▶ [Instructions to follow]:
Reproduce the text about the Australian Atomic Energy Commission word for word.

▶ [Exercise passage]:
>>

The Australian Atomic Energy Commission (AAEC) was a statutory body of the Australian Government devoted to nuclear science, engineering and research.

It was established in 1952, replacing the Atomic Energy Policy Committee. In 1981, parts of the Commission were split off to become part of the CSIRO, the remainder continuing until 1987, when it was replaced by the Australian Nuclear Science and Technology Organisation (ANSTO). The Commission’s head office was based in the heritage-listed house Cliffbrook in Coogee, Sydney, New South Wales, while its main facilities were located at the Atomic Energy Research Establishment at Lucas Heights, to the south of Sydney, established in 1958.

Highlights of the Commission's history included:

- Major roles in the establishment of the IAEA and the system of international safeguards.
- The construction of the HIFAR and MOATA research reactors at Lucas Heights.

<<

▶ [Records]:
>>

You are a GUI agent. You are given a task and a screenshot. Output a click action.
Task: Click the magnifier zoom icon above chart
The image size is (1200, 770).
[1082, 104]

<<
>>

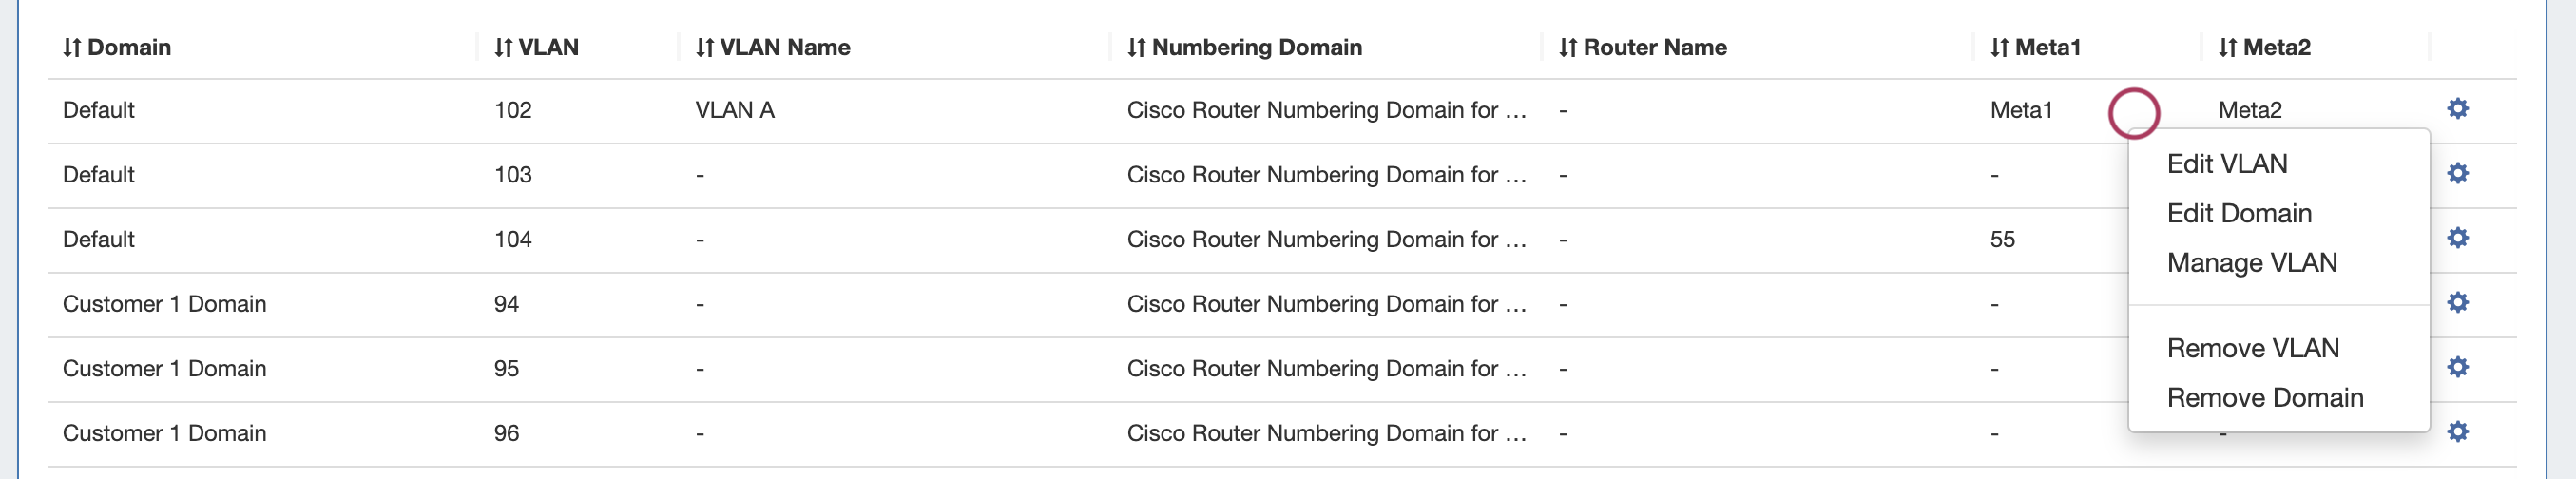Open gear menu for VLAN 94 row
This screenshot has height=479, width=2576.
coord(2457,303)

<<

▶ [Response box]:
The Australian Atomic Energy Commission (AAEC) was a statutory body of the Australian Government devoted to nuclear science, engineering and research.

It was established in 1952, replacing the Atomic Energy Policy Committee. In 1981, parts of the Commission were split off to become part of the CSIRO, the remainder continuing until 1987, when it was replaced by the Australian Nuclear Science and Technology Organisation (ANSTO). The Commission’s head office was based in the heritage-listed house Cliffbrook in Coogee, Sydney, New South Wales, while its main facilities were located at the Atomic Energy Research Establishment at Lucas Heights, to the south of Sydney, established in 1958.

Highlights of the Commission's history included:

- Major roles in the establishment of the IAEA and the system of international safeguards.
- The construction of the HIFAR and MOATA research reactors at Lucas Heights.